🐋 The Whale is back!!
DeepSeek just dropped an IMO gold-medalist model.
On ProofBench-Advanced—where models prove formal mathematical theorems—GPT-5 scores 20%. Gemini Deep Think IMO Gold hits 65.7%. DeepSeek Math V2 (Heavy) scores 61.9%.
That's second place—but Gemini isn't open source.
This is the best open math model in the world. And DeepSeek released the weights. Apache 2.0.
Here's what they discovered:
1/ Why Normal LLMs Break on Real Math
Most large language models are great at sounding smart, but:
- They’re rewarded for the final answer, not the reasoning.
- If they accidentally land on the right number with bad logic, they still get full credit.
- Over time they become “confident liars”: fluent, persuasive, and sometimes wrong.
That’s fatal for real math, where the proof is the product.
To fix this, DeepSeek Math V2 changes what the model gets rewarded for: not just being right, but being rigorously right.

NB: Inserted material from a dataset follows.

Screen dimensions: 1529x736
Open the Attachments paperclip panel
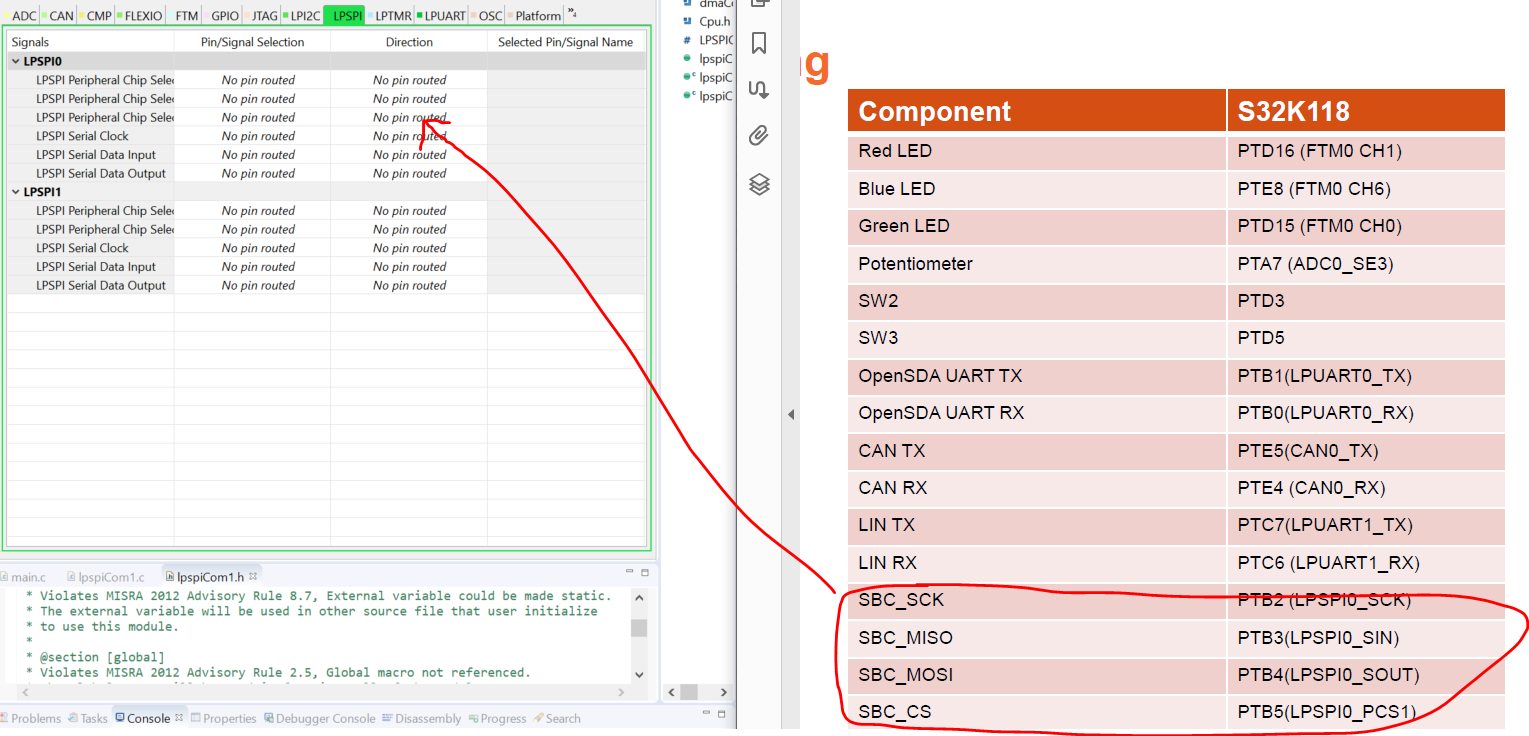click(x=758, y=135)
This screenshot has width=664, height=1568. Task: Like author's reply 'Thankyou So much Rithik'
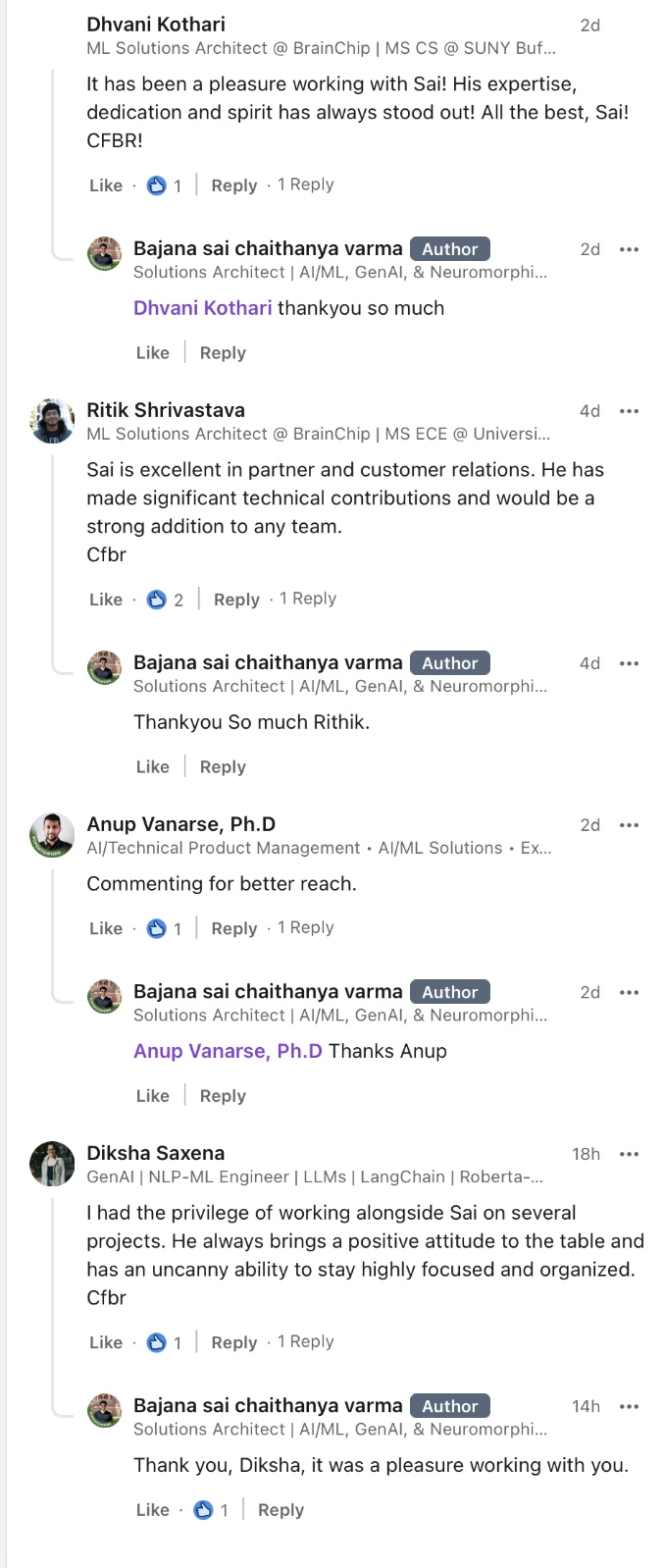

2/ The Core Idea: Generator + Verifier
Instead of one model doing everything, DeepSeek splits the job:
1. Generator – the “mathematician”
- Produces a full, step-by-step proof.
2. Verifier – the “internal auditor”
- Checks the proof for logical soundness.
- Ignores the final answer. It only cares about the reasoning.
This creates an internal feedback loop:
One model proposes, the other critiques.
3/ The Secret Sauce: 1.0/0.5/0.0
The verifier doesn't just say yes or no. It scores on three levels:
1.0 = Rigorous, watertight
0.5 = Right idea, sloppy execution
0.0 = Fatal flaws
That 0.5 is the breakthrough.
It's the referee saying: "You solved it, but this wouldn't pass peer review."
When the generator sees 0.5, it re-reads its own proof, finds the weak steps, tightens the argument.
The model learns to debug its reasoning, not just guess better.
4/ Putnam, IMO, and ProofBench
- Putnam 2024 – ~118/120
- IMO-Gold level performance
- On a “basic” proof dataset, V2 almost perfectly solves the set
- On an “advanced” dataset with long, tricky proofs, it still performs strongly, while many other large models collapse in accuracy
Models without this internal verifier do okay on short, easy proofs…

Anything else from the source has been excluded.